[[ SOURCE RECORDS open ]]

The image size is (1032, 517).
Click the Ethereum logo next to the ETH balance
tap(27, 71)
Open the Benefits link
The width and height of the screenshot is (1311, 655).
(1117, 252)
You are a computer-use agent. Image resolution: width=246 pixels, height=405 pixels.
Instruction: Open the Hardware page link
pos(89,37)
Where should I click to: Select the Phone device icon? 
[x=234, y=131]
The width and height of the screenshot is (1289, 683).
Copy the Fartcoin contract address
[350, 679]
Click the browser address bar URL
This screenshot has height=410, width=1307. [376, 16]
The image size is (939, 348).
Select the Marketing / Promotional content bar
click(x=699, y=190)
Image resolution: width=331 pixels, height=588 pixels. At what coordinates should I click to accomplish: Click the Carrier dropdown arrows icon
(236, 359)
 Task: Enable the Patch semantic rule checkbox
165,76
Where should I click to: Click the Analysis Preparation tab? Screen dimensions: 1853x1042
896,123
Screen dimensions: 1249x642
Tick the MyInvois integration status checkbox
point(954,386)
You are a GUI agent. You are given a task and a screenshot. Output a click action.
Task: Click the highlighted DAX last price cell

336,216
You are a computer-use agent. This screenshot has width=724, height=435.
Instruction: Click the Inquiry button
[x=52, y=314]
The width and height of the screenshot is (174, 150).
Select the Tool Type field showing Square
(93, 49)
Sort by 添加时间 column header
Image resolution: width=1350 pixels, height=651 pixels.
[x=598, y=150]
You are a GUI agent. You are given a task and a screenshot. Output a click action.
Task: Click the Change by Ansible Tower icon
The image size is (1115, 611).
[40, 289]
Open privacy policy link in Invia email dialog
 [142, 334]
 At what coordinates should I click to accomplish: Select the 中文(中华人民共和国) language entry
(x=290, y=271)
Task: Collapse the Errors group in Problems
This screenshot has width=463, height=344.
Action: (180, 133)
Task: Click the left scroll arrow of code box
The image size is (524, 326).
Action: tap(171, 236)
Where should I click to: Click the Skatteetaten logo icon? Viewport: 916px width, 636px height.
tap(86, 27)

[[ SOURCE RECORDS closed ]]

YOUR INSTRUCTIONS.
Copy each line of the data exactly, leaving nothing out.

FINISHED EXERCISE.
The image size is (1032, 517).
Click the Ethereum logo next to the ETH balance
tap(27, 71)
Open the Benefits link
The width and height of the screenshot is (1311, 655).
(1117, 252)
You are a computer-use agent. Image resolution: width=246 pixels, height=405 pixels.
Instruction: Open the Hardware page link
pos(89,37)
Where should I click to: Select the Phone device icon? 
[x=234, y=131]
The width and height of the screenshot is (1289, 683).
Copy the Fartcoin contract address
[350, 679]
Click the browser address bar URL
This screenshot has height=410, width=1307. [376, 16]
The image size is (939, 348).
Select the Marketing / Promotional content bar
click(x=699, y=190)
Image resolution: width=331 pixels, height=588 pixels. At what coordinates should I click to accomplish: Click the Carrier dropdown arrows icon
(236, 359)
 Task: Enable the Patch semantic rule checkbox
165,76
Where should I click to: Click the Analysis Preparation tab? Screen dimensions: 1853x1042
896,123
Screen dimensions: 1249x642
Tick the MyInvois integration status checkbox
point(954,386)
You are a GUI agent. You are given a task and a screenshot. Output a click action.
Task: Click the highlighted DAX last price cell

336,216
You are a computer-use agent. This screenshot has width=724, height=435.
Instruction: Click the Inquiry button
[x=52, y=314]
The width and height of the screenshot is (174, 150).
Select the Tool Type field showing Square
(93, 49)
Sort by 添加时间 column header
Image resolution: width=1350 pixels, height=651 pixels.
[x=598, y=150]
You are a GUI agent. You are given a task and a screenshot. Output a click action.
Task: Click the Change by Ansible Tower icon
The image size is (1115, 611).
[40, 289]
Open privacy policy link in Invia email dialog
 [142, 334]
 At what coordinates should I click to accomplish: Select the 中文(中华人民共和国) language entry
(x=290, y=271)
Task: Collapse the Errors group in Problems
This screenshot has width=463, height=344.
Action: (180, 133)
Task: Click the left scroll arrow of code box
The image size is (524, 326).
Action: tap(171, 236)
Where should I click to: Click the Skatteetaten logo icon? Viewport: 916px width, 636px height.
tap(86, 27)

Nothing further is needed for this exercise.